* **Brief**
Repeat exactly the lines beginning at the one that contains "This screenshot has width=1300, height=618." and running to the end of the material. Omit the pictures.

* **Supplied material**
· · · · ·

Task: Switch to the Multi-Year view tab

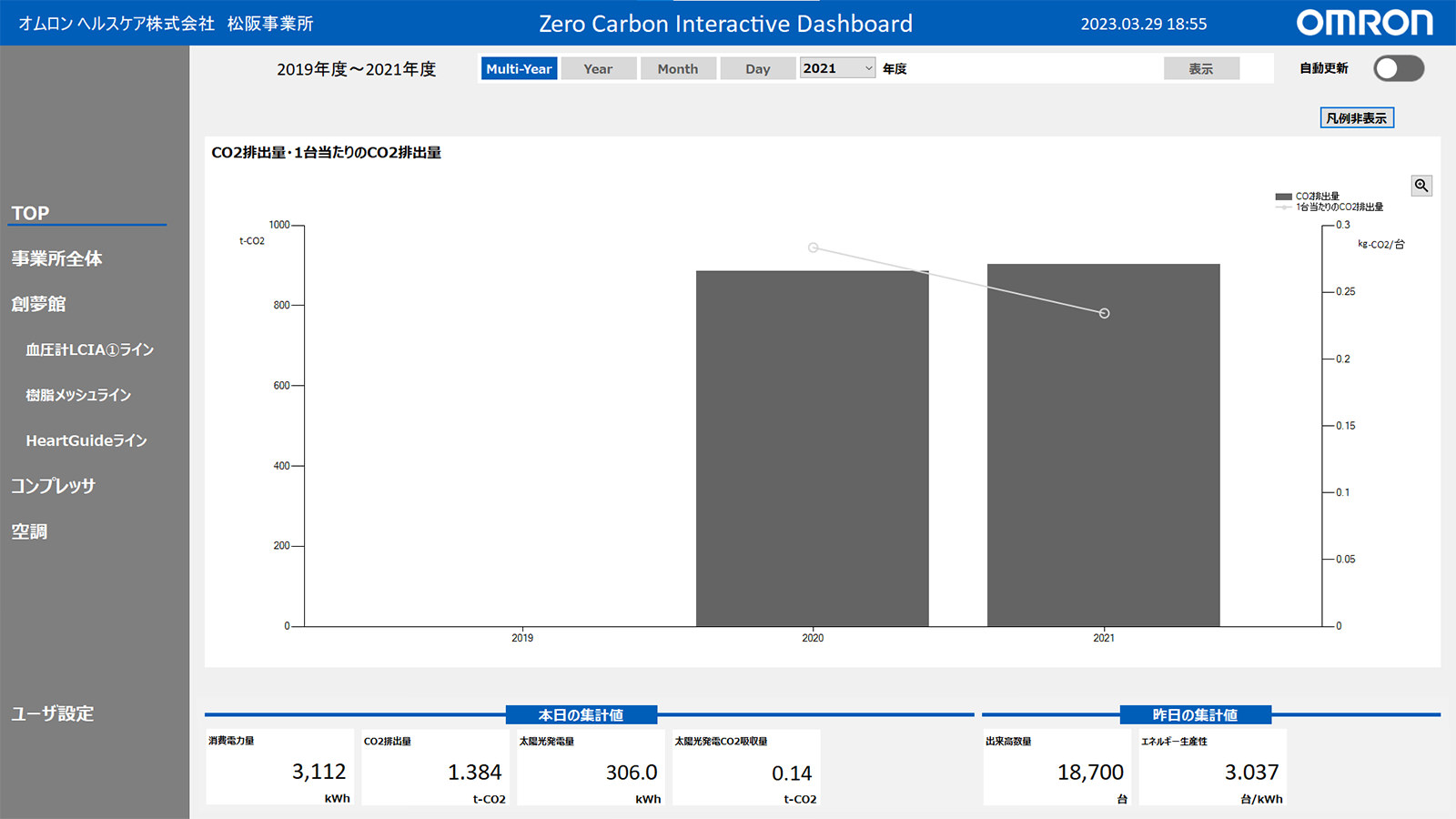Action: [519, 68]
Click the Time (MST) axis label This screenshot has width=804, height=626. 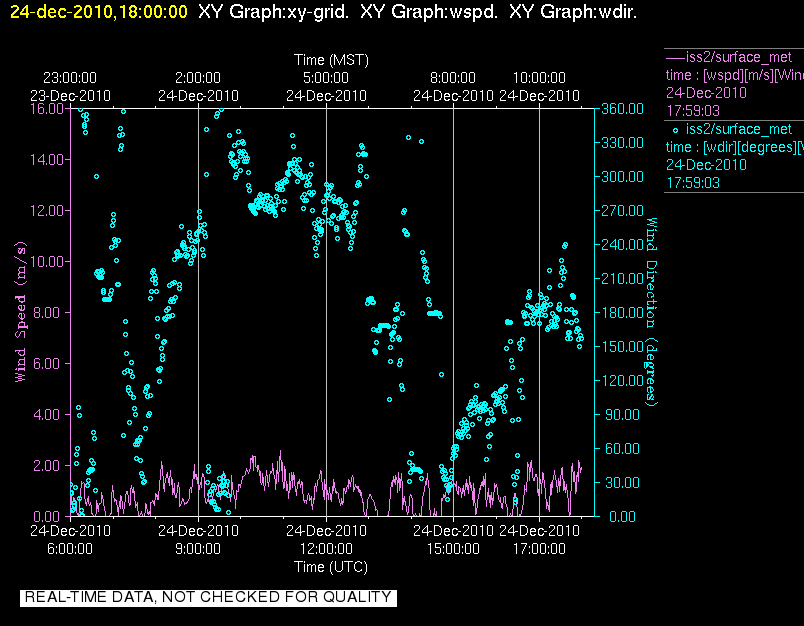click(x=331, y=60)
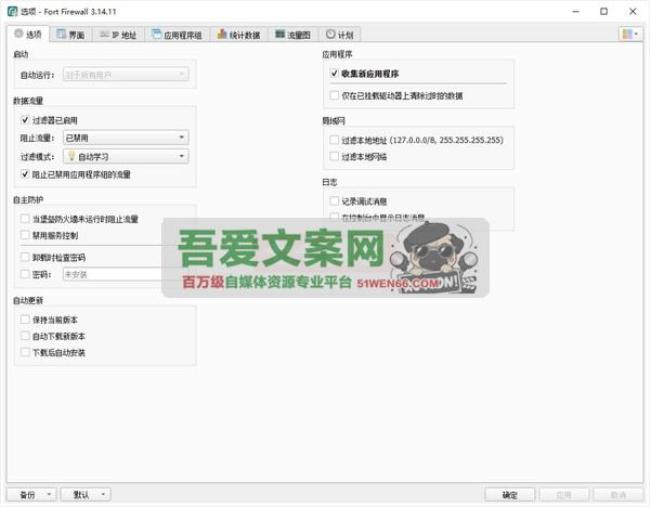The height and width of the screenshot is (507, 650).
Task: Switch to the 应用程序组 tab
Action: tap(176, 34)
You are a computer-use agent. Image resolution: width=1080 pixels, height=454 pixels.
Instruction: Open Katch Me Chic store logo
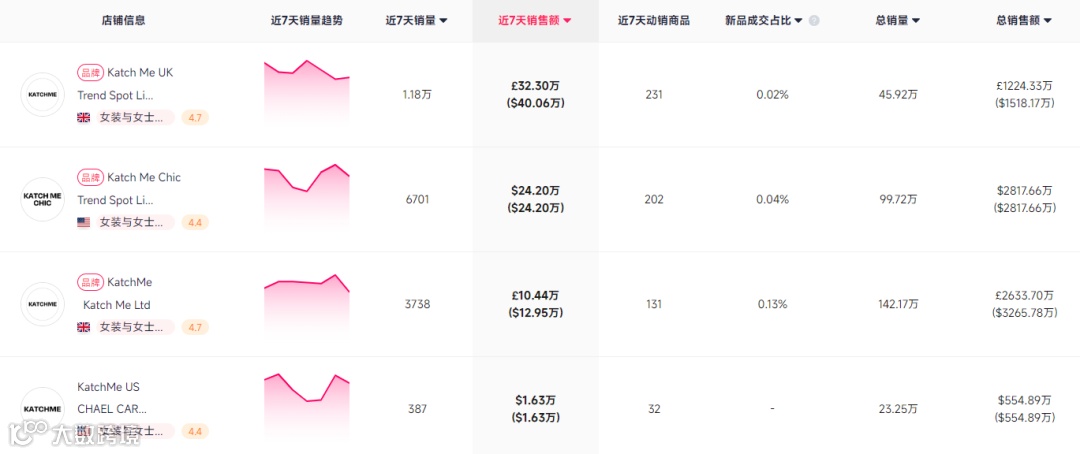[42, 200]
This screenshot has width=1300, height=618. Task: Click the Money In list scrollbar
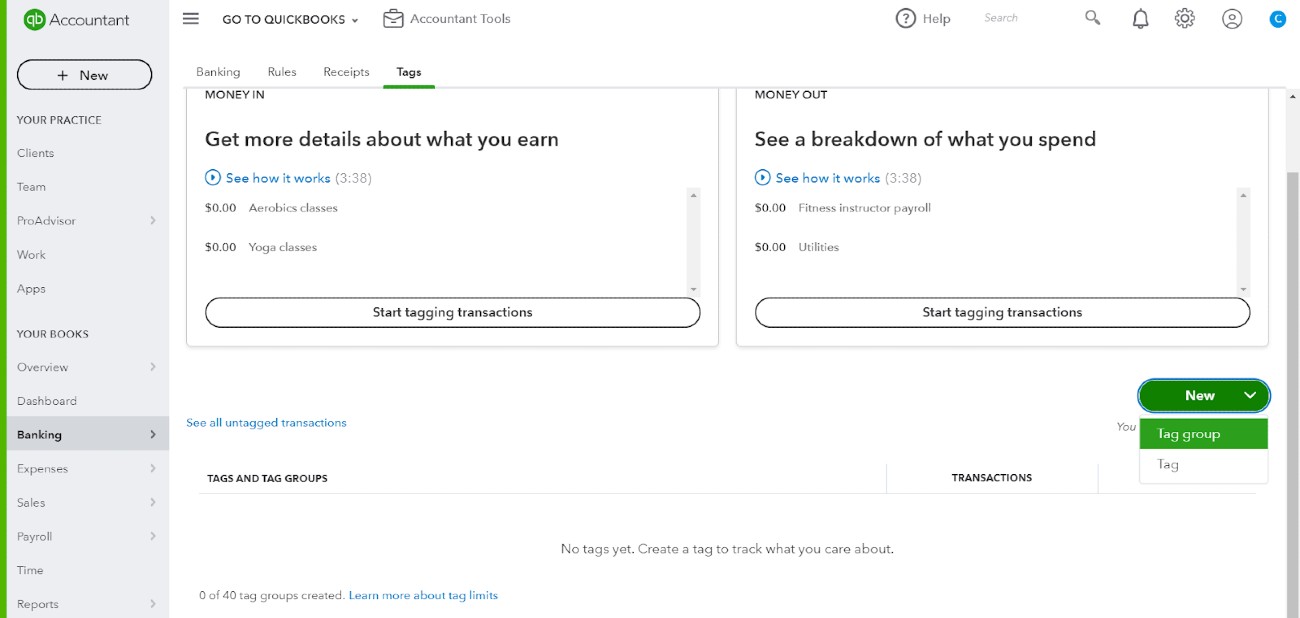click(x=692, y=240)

· · · · ·

* **Your response**
This screenshot has width=1300, height=618. Task: Click the Money In list scrollbar
click(x=692, y=240)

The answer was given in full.